◆ About this exercise: Without the pictures, set down exactly the lines from the one that contains "The width and" to the end of the entries, both included, and nothing besides.

====== Supplied records

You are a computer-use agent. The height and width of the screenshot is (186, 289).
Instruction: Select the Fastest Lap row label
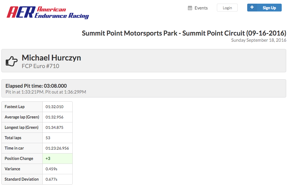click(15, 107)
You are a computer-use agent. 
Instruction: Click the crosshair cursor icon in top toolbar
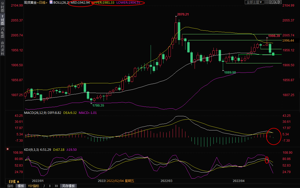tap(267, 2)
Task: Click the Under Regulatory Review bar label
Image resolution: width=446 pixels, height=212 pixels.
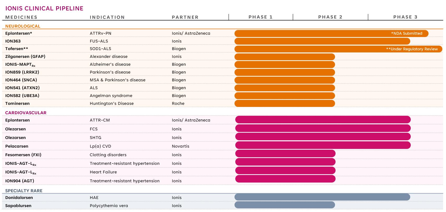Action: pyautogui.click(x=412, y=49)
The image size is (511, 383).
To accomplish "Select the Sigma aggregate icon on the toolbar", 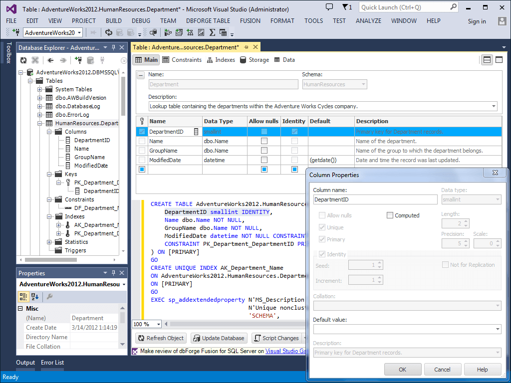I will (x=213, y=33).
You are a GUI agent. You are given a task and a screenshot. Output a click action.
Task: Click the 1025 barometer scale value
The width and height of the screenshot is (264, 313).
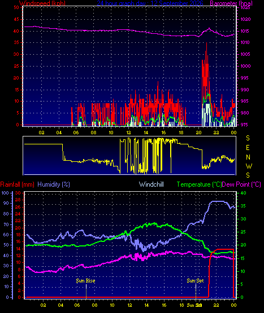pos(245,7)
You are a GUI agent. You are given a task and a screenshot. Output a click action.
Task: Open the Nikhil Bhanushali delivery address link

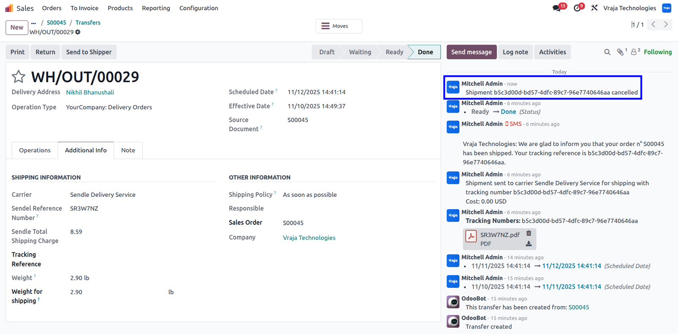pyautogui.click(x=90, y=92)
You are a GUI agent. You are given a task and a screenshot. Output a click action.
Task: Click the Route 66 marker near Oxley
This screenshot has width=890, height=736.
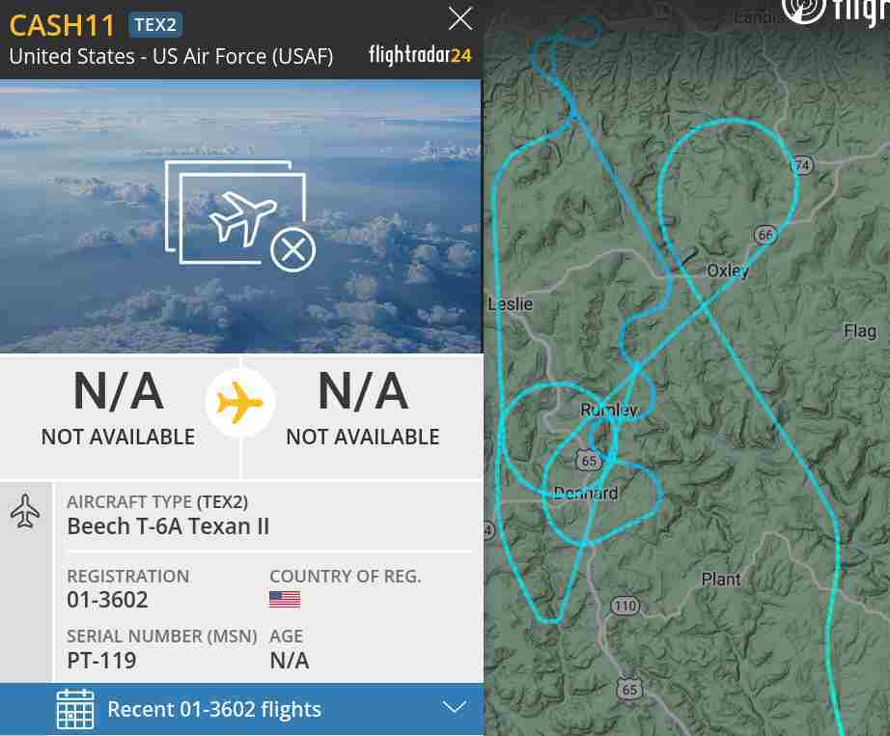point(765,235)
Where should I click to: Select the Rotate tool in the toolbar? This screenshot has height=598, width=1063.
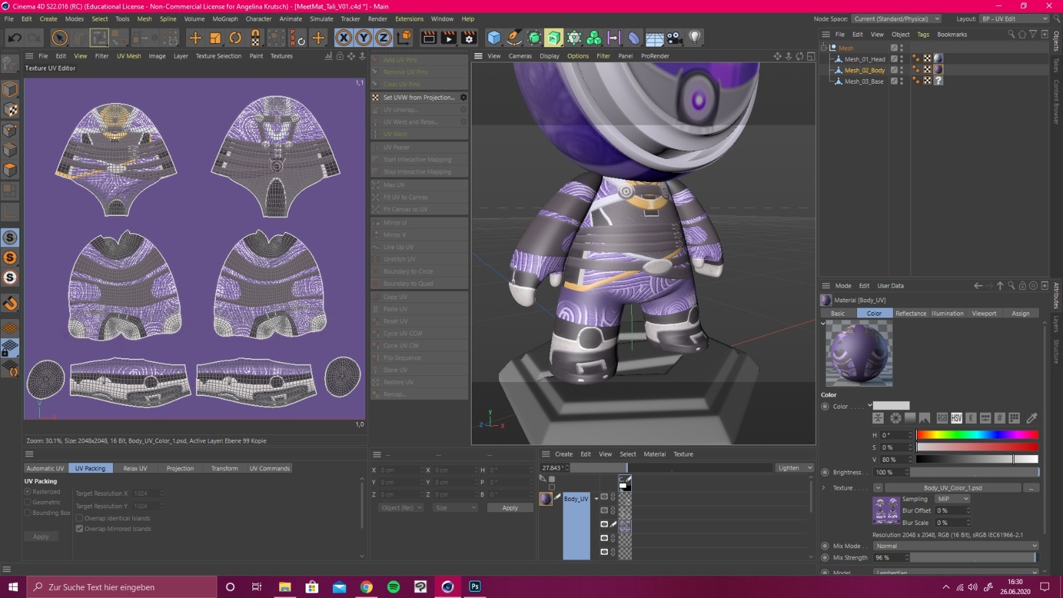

============

◆ Answer to this exercise:
The width and height of the screenshot is (264, 313).
pos(245,7)
You are a GUI agent. You are given a task and a screenshot. Output a click action.
Task: Open the Nikhil Bhanushali delivery address link

pyautogui.click(x=90, y=92)
You are a GUI agent. You are given a task and a screenshot. Output a click action.
Task: Click the Route 66 marker near Oxley
This screenshot has width=890, height=736.
point(765,235)
Where should I click to: Select the Rotate tool in the toolbar? This screenshot has height=598, width=1063.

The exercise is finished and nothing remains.